The v option says "show unjoinable things in this file" and you want all the unjoinable stuff in both files

Show thread

Luna Lactea Feb 4

@fl0und3r Thank you! I didn't know about join. This seems to pick random lines from the files & declare them unjoinable even though the first field is the same. I'm not sure why. If I pick the second field instead I expect there to be no output because the second fields are completely identical, & that is what actually happens. The lines it says are unjoinable on the first field, which is the hash, actually have the same hash in both files. At the end it says one line in each file was not in sorted order, which I don't think is true because both were sorted the same way & have the same exact contents except for hashes.

The output is only a tenth of the lines in the file, which is more than I know are corrupted or incorrect files, but also not the entire file. I'm not sure what about these lines makes them be counted as unjoinable despite being completely identical.

Show thread

Flounder Feb 4

@jackemled could it be a delimiter issue? Like if the file uses commas instead of spaces (like join assumes)?

Show thread

Luna Lactea Feb 4

@fl0und3r I used sha3sum for this & it delimits with double spaces. I think all of the SHA file hashing utilities use double spaces. I'll see if manually specifying it helps, but I'm not sure. I wonder if there are some binary differences that aren't visible, because I've seen git (in the Kate plugin at least) be upset about that before, that join is picking up on.

Show thread

Luna Lactea Feb 4

@fl0und3r Weird

user@host:~$ join -t '  ' -j 1 -v 1 -v 2 copy2 original2
join: multi-character tab ‘  ’

So for some reason this makes it output nothing, as if there are no differences, which I know is not true because the files have different hashes & real differences are shown in diff. Maybe join just doesn't like multicharacter delimiters. I get the same result when using './`, which is what every file path is starting with, so that's what I think.

I wonder if it would be easier to just hash the directories again & compare one pair of files at a time. I know that diff can be used on directories, but I don't think this is how it works. Some people have suggested doing a dry run with rsync. I don't think rsync dry runs work like that but I'll try it anyway when I'm back at the computer.

Show thread

Luna Lactea

@fl0und3r rsync of course said it would not have made any changes after the dry run, because it believes the files that it corrupted itself to be correct & unmodified.

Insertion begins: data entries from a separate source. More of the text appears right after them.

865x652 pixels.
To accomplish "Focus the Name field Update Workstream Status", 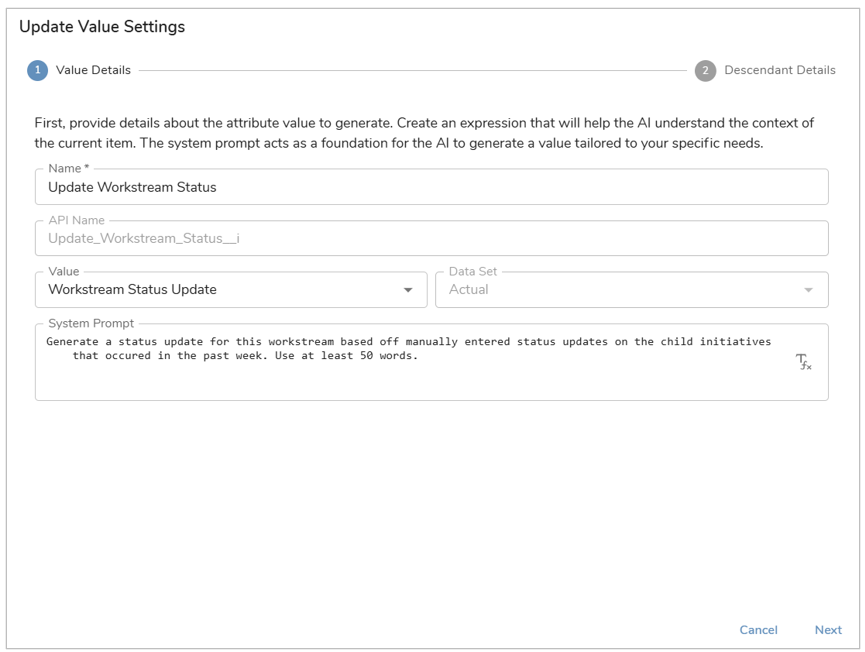I will (x=431, y=187).
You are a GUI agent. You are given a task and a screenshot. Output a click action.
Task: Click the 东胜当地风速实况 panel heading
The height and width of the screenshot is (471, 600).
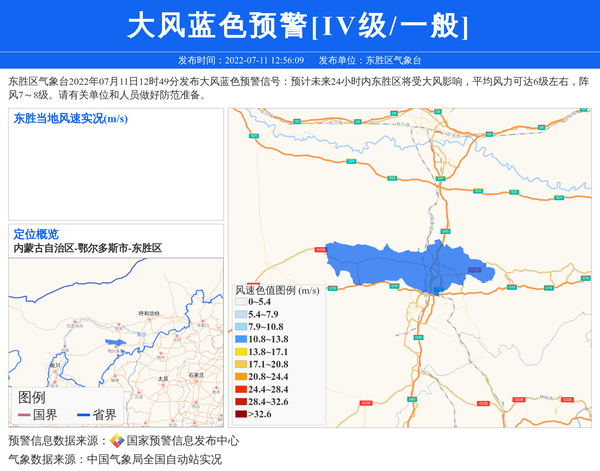coord(70,119)
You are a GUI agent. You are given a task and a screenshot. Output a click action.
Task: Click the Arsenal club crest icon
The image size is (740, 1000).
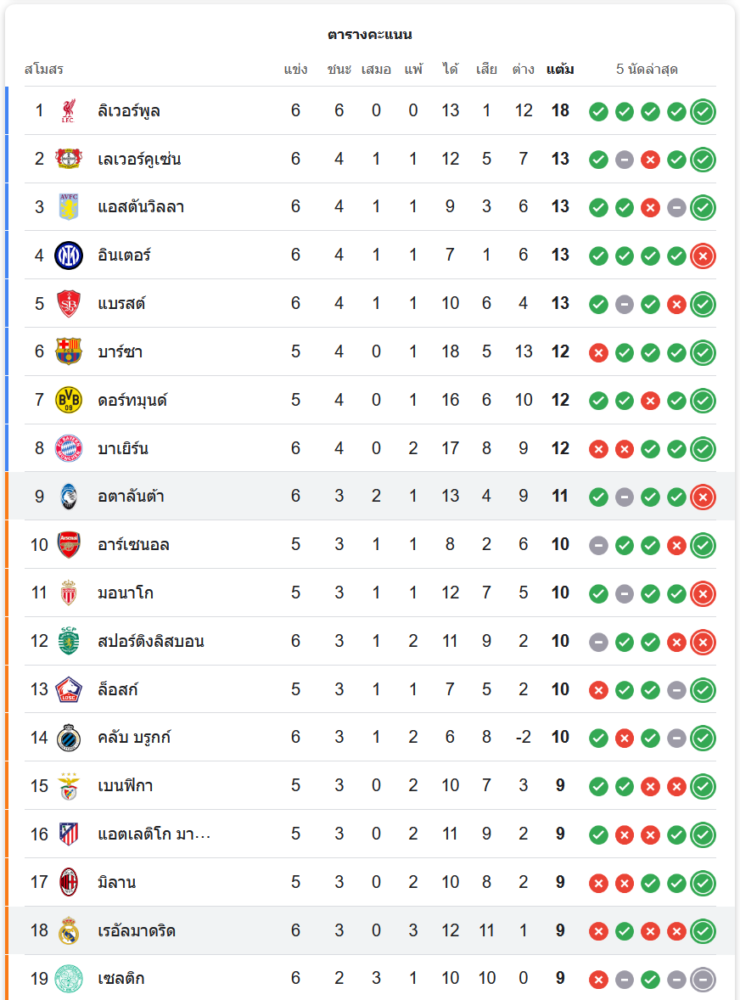[x=69, y=545]
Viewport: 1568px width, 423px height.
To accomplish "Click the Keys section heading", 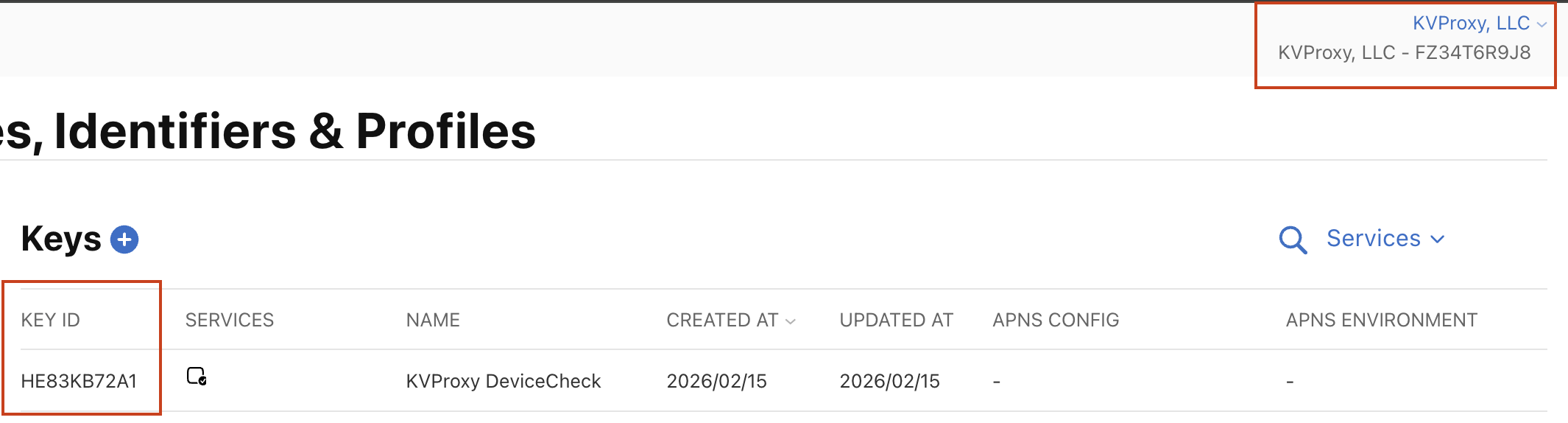I will pos(61,239).
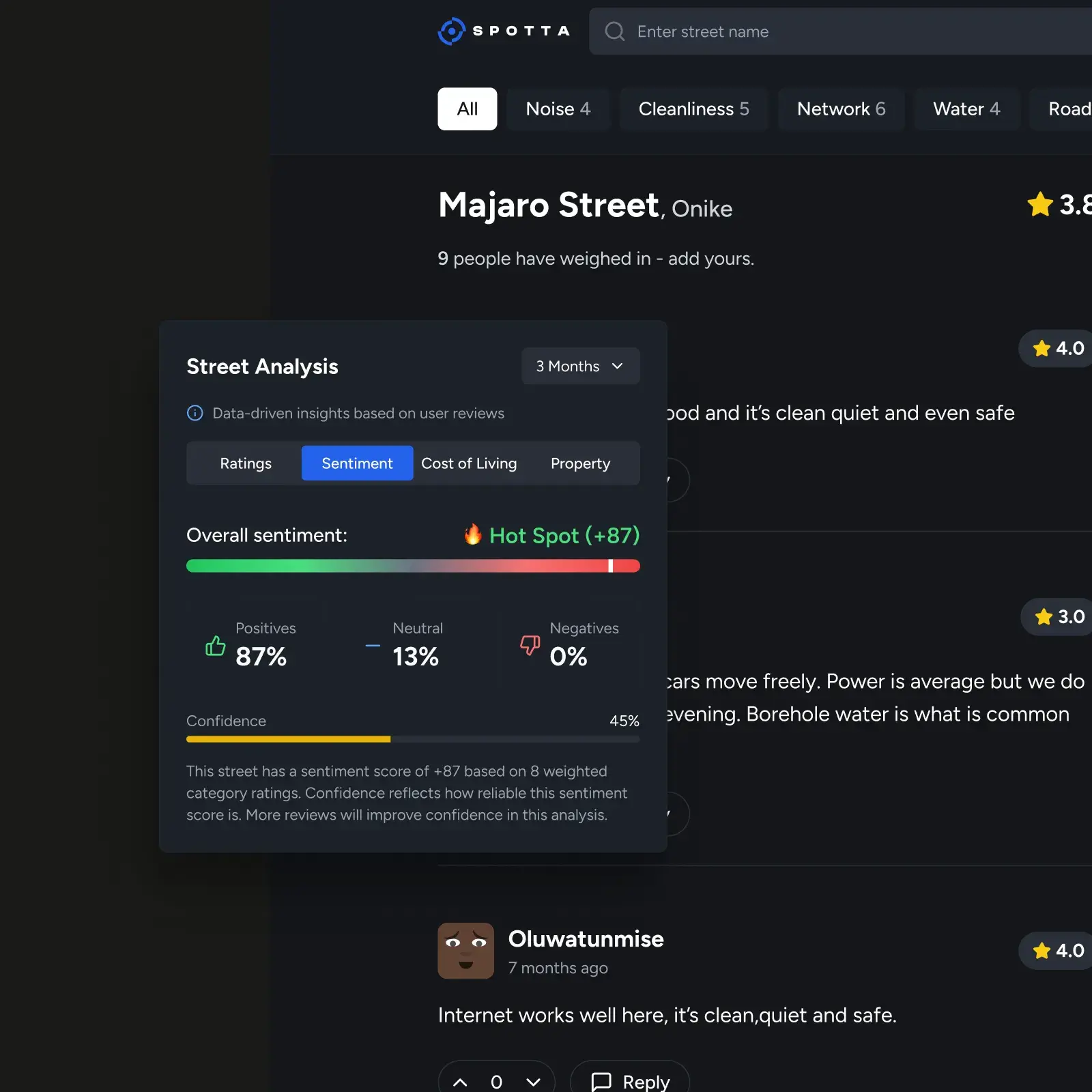This screenshot has width=1092, height=1092.
Task: Click the Reply button on Oluwatunmise's review
Action: coord(629,1082)

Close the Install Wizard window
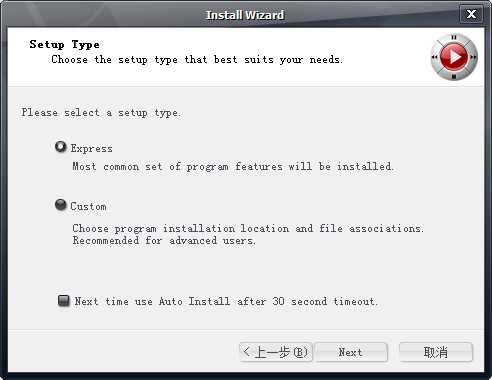[x=471, y=14]
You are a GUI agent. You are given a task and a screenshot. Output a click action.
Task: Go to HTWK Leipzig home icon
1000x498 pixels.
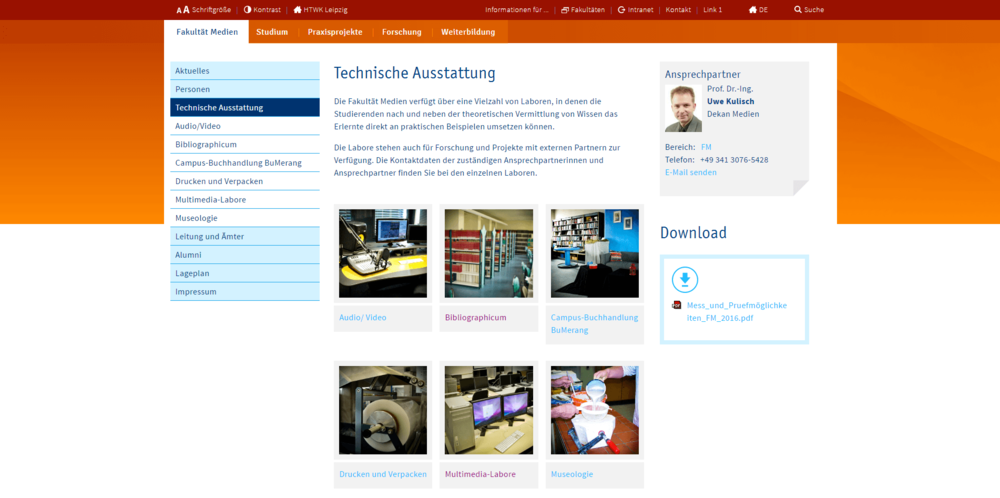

I wonder if hashing is somehow including the filesystem's metadata about the file, because there were some unavoidable changes to filesystem metadata when copying, which I had to do because of some of NTFS's metadata being incompatible with tar & causing it to abort. Could sparse files cause a difference? Maybe a long run of zeros being truncated could be read directly instead of first being expanded to the original file when it's read.

Show thread

Flounder Feb 5

@jackemled unfortunately I think you're well beyond my understanding of NTFS😅. I'd think sha256sum would get all the bytes regardless of what the file system is doing (and none of the metadata), but I've been surprised before

Show thread

Luna Lactea Feb 5

@fl0und3r That's what I would think. This is really weird, because doesn't rsync use hashes to quickly tell if two files are different or not before then scanning each block of each one until it finds the difference? I wonder why sha3sum would give different hashes but rsync would see the files as identical, unless I'm astronomically unlucky & every single wrong file has corrupted in the perfect way to hash collide in whatever rsync uses by default but not in SHA3. I'm very unlucky, but I don't think I'm that unlucky!